> [What you need to do]:
Rewrite all of the following data as a numbered list, leaving out any blank lines.

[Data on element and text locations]
:::::

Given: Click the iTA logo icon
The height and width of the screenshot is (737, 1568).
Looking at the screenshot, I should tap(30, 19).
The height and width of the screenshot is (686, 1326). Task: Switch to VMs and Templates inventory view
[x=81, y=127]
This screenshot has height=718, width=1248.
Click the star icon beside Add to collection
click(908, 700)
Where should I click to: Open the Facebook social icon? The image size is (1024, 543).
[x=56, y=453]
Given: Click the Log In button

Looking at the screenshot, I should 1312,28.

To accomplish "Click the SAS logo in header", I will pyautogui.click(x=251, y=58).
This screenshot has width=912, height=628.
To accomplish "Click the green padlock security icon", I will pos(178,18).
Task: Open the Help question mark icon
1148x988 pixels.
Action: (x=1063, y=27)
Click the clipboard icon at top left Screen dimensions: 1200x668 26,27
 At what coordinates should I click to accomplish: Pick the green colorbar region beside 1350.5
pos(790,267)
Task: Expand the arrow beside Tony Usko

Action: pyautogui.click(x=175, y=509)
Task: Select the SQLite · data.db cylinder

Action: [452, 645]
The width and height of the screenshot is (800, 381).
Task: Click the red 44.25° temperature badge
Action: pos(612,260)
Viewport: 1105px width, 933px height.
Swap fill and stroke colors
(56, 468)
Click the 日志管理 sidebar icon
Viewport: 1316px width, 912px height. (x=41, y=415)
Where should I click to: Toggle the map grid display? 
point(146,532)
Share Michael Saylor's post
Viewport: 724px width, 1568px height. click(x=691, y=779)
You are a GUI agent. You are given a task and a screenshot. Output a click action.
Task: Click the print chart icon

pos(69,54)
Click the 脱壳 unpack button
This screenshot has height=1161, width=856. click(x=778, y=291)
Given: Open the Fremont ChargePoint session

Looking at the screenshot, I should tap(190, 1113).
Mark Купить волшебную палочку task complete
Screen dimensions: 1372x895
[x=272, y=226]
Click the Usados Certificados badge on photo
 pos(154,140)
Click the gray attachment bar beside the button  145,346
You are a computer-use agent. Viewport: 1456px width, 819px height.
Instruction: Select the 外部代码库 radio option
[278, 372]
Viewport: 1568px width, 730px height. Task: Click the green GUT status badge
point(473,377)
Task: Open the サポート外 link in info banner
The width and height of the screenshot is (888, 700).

:::::

> [The output]:
1. Given: Click the iTA logo icon
2. The height and width of the screenshot is (737, 1568).
3. Looking at the screenshot, I should tap(30, 19).
4. The height and width of the screenshot is (686, 1326). Task: Switch to VMs and Templates inventory view
5. [x=81, y=127]
6. This screenshot has height=718, width=1248.
7. Click the star icon beside Add to collection
8. click(908, 700)
9. Where should I click to: Open the Facebook social icon? The image size is (1024, 543).
10. [x=56, y=453]
11. Given: Click the Log In button
12. Looking at the screenshot, I should 1312,28.
13. To accomplish "Click the SAS logo in header", I will pyautogui.click(x=251, y=58).
14. This screenshot has width=912, height=628.
15. To accomplish "Click the green padlock security icon", I will pos(178,18).
16. Task: Open the Help question mark icon
17. 1148x988 pixels.
18. Action: (x=1063, y=27)
19. Click the clipboard icon at top left Screen dimensions: 1200x668 26,27
20.  At what coordinates should I click to accomplish: Pick the green colorbar region beside 1350.5
21. pos(790,267)
22. Task: Expand the arrow beside Tony Usko
23. Action: pyautogui.click(x=175, y=509)
24. Task: Select the SQLite · data.db cylinder
25. Action: [452, 645]
26. The width and height of the screenshot is (800, 381).
27. Task: Click the red 44.25° temperature badge
28. Action: pos(612,260)
29. Viewport: 1105px width, 933px height.
30. Swap fill and stroke colors
31. (56, 468)
32. Click the 日志管理 sidebar icon
33. Viewport: 1316px width, 912px height. (x=41, y=415)
34. Where should I click to: Toggle the map grid display? 
35. point(146,532)
36. Share Michael Saylor's post
37. Viewport: 724px width, 1568px height. click(x=691, y=779)
38. You are a GUI agent. You are given a task and a screenshot. Output a click action.
39. Task: Click the print chart icon
40. pos(69,54)
41. Click the 脱壳 unpack button
42. This screenshot has height=1161, width=856. click(x=778, y=291)
43. Given: Open the Fremont ChargePoint session
44. Looking at the screenshot, I should tap(190, 1113).
45. Mark Купить волшебную палочку task complete
46. Screen dimensions: 1372x895
47. [x=272, y=226]
48. Click the Usados Certificados badge on photo
49.  pos(154,140)
50. Click the gray attachment bar beside the button  145,346
51. You are a computer-use agent. Viewport: 1456px width, 819px height.
52. Instruction: Select the 外部代码库 radio option
53. [278, 372]
54. Viewport: 1568px width, 730px height. Task: Click the green GUT status badge
55. point(473,377)
56. Task: Open the サポート外 link in info banner
57. The width and height of the screenshot is (888, 700).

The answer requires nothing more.